The CQC noted that NICE guidance intended to help clinicians assess frailty as part of a wider, holistic assessment around the appropriateness of critical care may have been interpreted as the sole basis for clinical decisions in some instances.
The majority of complaints to the CQC raised concerns about DNACPR orders that had been put in place without consulting with the person or their family. Often, the evidence received was about an individual, but there were some examples where DNACPR orders were placed on numerous people routinely.
One carer said an on-call doctor had advised care home staff that if the older people in their care contracted COVID-19, they would have a DNACPR put in place.
The CQC has previously said in a statement that it is “unacceptable” for advance care plans, with or without DNAR form completion, to be applied to groups of people “of any description”.
It added that a personalised care plan should always be discussed with an individual directly and, when a person lacks capacity to engage with this processes, it is “reasonable” to produce such a plan following best interest guidelines with the involvement of family members.
The individual feedback the regulator received showed experiences of people and their families who were unaware that they had a DNACPR order, often not finding out until their loved one was unwell.
Sometimes this decision had been made by a medical professional without the involvement of the person or family. In other instances, the family were told that the person had agreed to the DNACPR, but there were questions raised about whether this was informed consent due to reasons such as deafness or not speaking English.
The CQC also stated that it is possible in some instances that inappropriate DNACPRs still remain in place.
Commenting on the report, Rosie Benneyworth, chief inspector of Primary Medical Services and Integrated Care at the CQC said: “It is unacceptable for clinical decisions – decisions which could dictate whether someone’s loved one gets the right care when they need it most – to be applied in a blanket approach to any group of people.
“Sadly, in the experiences that people have generously shared with us there is very real concern that decisions were made which not only overlooked the wishes of the people they affected, but may have been made without their knowledge or consent.
“As we warned in our recent State of Care report, these findings highlight that inequalities in the care people receive risk being magnified by the impact of the coronavirus pandemic.
“We have also highlighted the fact that it is possible in some cases that inappropriate DNACPRs remain in place – and made it clear that all care providers have a responsibility to assure themselves that any DNACPR decisions have been made appropriately, in discussion with the person and in line with legal requirements.”
The CQC is now undertaking further fieldwork across seven clinical commissioning groups to understand the extent to which DNACPRs may have been misused during the pandemic.
The final report is due to be published in February 2021.
Commenting on the interim findings, Richard Kramer, chief executive of national disability charity Sense, said: “Today’s interim findings by the CQC are concerning but unfortunately don’t come as a surprise as they reflect the worries many of the families Sense supports had at the beginning of the pandemic.
“Disabled people should not be treated as second class citizens and decisions about their health and care should be made in partnership with them and their families.

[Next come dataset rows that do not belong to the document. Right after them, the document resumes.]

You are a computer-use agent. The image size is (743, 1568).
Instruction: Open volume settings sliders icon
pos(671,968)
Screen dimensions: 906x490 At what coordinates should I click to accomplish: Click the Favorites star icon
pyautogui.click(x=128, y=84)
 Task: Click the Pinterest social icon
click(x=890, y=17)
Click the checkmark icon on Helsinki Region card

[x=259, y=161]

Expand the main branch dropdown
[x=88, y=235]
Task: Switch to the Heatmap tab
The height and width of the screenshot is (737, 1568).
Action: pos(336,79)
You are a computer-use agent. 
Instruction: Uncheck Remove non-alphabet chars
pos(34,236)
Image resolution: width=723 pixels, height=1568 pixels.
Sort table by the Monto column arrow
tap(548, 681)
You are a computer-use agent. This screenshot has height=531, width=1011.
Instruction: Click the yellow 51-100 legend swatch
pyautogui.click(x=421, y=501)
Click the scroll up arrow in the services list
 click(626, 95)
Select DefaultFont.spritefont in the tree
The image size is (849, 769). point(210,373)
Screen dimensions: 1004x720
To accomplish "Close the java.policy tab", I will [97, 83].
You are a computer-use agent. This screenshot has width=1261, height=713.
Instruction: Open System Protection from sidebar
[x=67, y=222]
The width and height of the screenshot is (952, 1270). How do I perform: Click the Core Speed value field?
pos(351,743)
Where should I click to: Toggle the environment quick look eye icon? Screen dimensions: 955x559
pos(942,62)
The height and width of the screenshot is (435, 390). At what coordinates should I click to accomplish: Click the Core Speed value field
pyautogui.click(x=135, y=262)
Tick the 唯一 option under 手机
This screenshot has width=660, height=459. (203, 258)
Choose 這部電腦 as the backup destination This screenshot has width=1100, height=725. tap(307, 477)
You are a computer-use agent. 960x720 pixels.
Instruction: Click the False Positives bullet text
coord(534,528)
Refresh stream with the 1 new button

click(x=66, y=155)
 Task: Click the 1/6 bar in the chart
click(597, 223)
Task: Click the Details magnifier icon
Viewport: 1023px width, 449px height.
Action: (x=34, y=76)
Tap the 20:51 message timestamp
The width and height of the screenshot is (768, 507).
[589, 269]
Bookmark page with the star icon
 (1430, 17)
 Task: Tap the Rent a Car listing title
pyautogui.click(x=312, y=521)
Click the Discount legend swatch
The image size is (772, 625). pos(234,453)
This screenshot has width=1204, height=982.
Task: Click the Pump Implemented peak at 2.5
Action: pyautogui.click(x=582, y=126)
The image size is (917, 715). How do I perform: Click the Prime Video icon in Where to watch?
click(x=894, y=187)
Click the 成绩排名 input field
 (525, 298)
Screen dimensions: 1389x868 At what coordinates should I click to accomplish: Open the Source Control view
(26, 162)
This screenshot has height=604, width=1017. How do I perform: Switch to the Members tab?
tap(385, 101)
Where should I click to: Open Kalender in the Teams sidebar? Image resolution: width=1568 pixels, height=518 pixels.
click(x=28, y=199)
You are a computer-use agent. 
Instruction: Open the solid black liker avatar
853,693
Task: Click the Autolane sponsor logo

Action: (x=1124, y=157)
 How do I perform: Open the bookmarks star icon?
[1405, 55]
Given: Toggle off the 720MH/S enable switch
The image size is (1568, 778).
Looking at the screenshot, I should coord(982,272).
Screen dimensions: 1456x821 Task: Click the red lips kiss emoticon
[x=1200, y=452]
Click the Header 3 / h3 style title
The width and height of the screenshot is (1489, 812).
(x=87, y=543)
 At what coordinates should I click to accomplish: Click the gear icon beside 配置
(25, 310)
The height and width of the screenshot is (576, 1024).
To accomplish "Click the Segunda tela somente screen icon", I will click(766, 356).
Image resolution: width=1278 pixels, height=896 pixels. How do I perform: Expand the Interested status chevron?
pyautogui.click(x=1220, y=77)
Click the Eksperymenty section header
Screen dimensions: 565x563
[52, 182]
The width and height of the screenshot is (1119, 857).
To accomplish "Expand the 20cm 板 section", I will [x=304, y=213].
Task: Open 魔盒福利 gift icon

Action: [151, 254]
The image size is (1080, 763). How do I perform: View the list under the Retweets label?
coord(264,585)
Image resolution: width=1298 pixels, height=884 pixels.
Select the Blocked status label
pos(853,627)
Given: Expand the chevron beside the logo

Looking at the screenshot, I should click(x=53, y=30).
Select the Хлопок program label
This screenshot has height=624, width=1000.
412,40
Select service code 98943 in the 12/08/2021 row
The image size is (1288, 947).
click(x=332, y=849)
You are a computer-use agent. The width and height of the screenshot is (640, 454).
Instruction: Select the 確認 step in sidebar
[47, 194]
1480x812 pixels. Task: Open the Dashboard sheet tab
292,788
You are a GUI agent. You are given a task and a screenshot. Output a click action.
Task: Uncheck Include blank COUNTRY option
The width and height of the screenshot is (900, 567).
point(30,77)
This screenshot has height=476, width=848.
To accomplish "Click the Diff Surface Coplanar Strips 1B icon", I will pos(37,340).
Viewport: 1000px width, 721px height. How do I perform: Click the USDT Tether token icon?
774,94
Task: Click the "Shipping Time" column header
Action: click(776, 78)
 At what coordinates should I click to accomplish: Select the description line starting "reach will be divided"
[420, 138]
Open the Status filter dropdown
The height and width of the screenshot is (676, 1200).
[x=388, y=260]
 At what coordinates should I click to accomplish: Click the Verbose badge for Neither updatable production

We hope that the CQC will work with organisations like Sense, and disabled people to create greater awareness in healthcare services around complex disabilities. It is vital that health professionals do not make subjective quality of life decisions and that blanket ‘do not resuscitate’ orders become a thing of the past.”
Andrea Sutcliffe, chief executive and registrar at the Nursing and Midwifery Council (NMC), said: “It’s horrifying to hear of DNACPR orders being applied to anyone without their involvement, consent and their individual needs being taken into account. It’s vital that a clear light is shone on this worrying issue through the ongoing work of the CQC’s review.”